Apache Kafka

A distributed, durable event-streaming platform built around a partitioned, replicated commit log — where events are retained by time or size rather than deleted on consumption.

Problem

Traditional message queues delete messages after they are consumed, making it impossible to replay past events, audit history, or have multiple independent consumers read the same stream at different speeds. High-throughput data pipelines (IoT, financial transactions, microservices integration) require a system that can ingest millions of events per second, store them durably, and serve them to heterogeneous consumers.

Solution / Explanation

Kafka models data as an ordered, immutable log. Producers append events to topics; consumers read from any offset in the log. The log is retained for a configurable window (time- or size-based), independent of consumption. This makes Kafka both a message bus and a persistent event store.

Core Abstractions

Events The unit of data. Each event has: key, value, timestamp, and optional headers. Events are immutable once written.

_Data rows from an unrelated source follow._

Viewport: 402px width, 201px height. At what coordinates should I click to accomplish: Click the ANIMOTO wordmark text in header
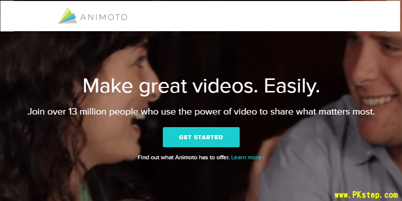click(104, 17)
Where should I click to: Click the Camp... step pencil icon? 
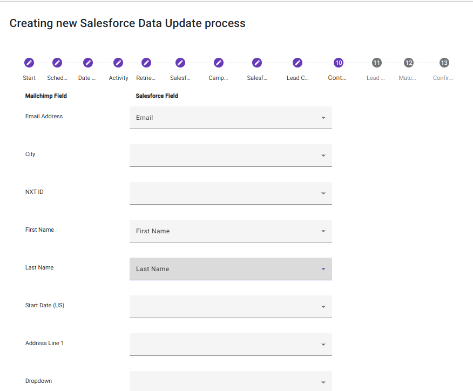pyautogui.click(x=219, y=63)
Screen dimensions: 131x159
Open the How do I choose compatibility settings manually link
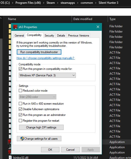[46, 58]
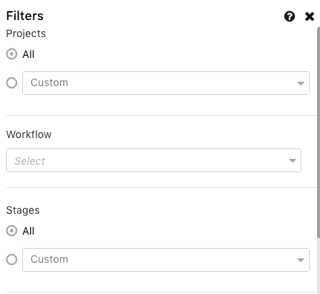Image resolution: width=320 pixels, height=294 pixels.
Task: Click the arrow icon of Stages Custom dropdown
Action: pyautogui.click(x=301, y=260)
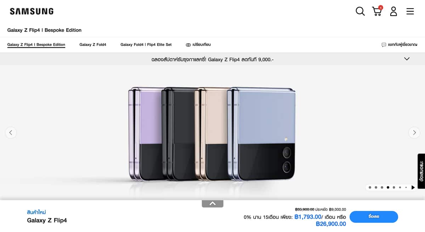Click the chat with expert speech-bubble icon

point(384,45)
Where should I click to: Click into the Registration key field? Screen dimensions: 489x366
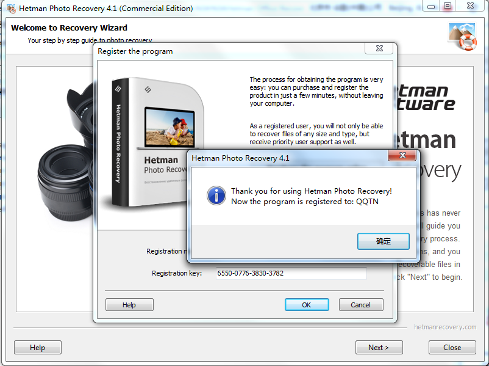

Topics Named, durable log streams. A topic is analogous to a filesystem folder for events. Topics support multiple simultaneous producers and consumers. Events are not deleted on consumption.

Partitions Each topic is split into one or more partitions, each an ordered, append-only log hosted on a broker. Partitions enable parallelism:

  • Events with the same key always route to the same partition (ordered delivery for that key).
  • Different partitions may be on different brokers, distributing I/O.

Offsets A sequential integer identifying a message’s position within a partition. Consumers track their own offset, giving them full control over replay vs. live consumption.

Brokers Kafka servers forming a cluster. Each partition has one leader broker and zero or more follower replicas for fault tolerance.

Replication Topics are typically replicated with a factor of 3 across brokers and datacenters. If the leader fails, a follower is elected automatically.

Retention Kafka retains events based on configured time (e.g., 7 days) or total size, regardless of whether they have been consumed. This enables:

  • Replay from any point in time.
  • Multiple independent consumers at different positions.
  • Event sourcing replay to rebuild state.

Consumer Groups

A consumer group is a set of consumer instances that collectively read a topic. Kafka assigns each partition to exactly one member of the group at a time, distributing load. Multiple independent consumer groups can read the same topic simultaneously, each at their own pace and offset — enabling both parallel processing and pub-sub semantics in one model.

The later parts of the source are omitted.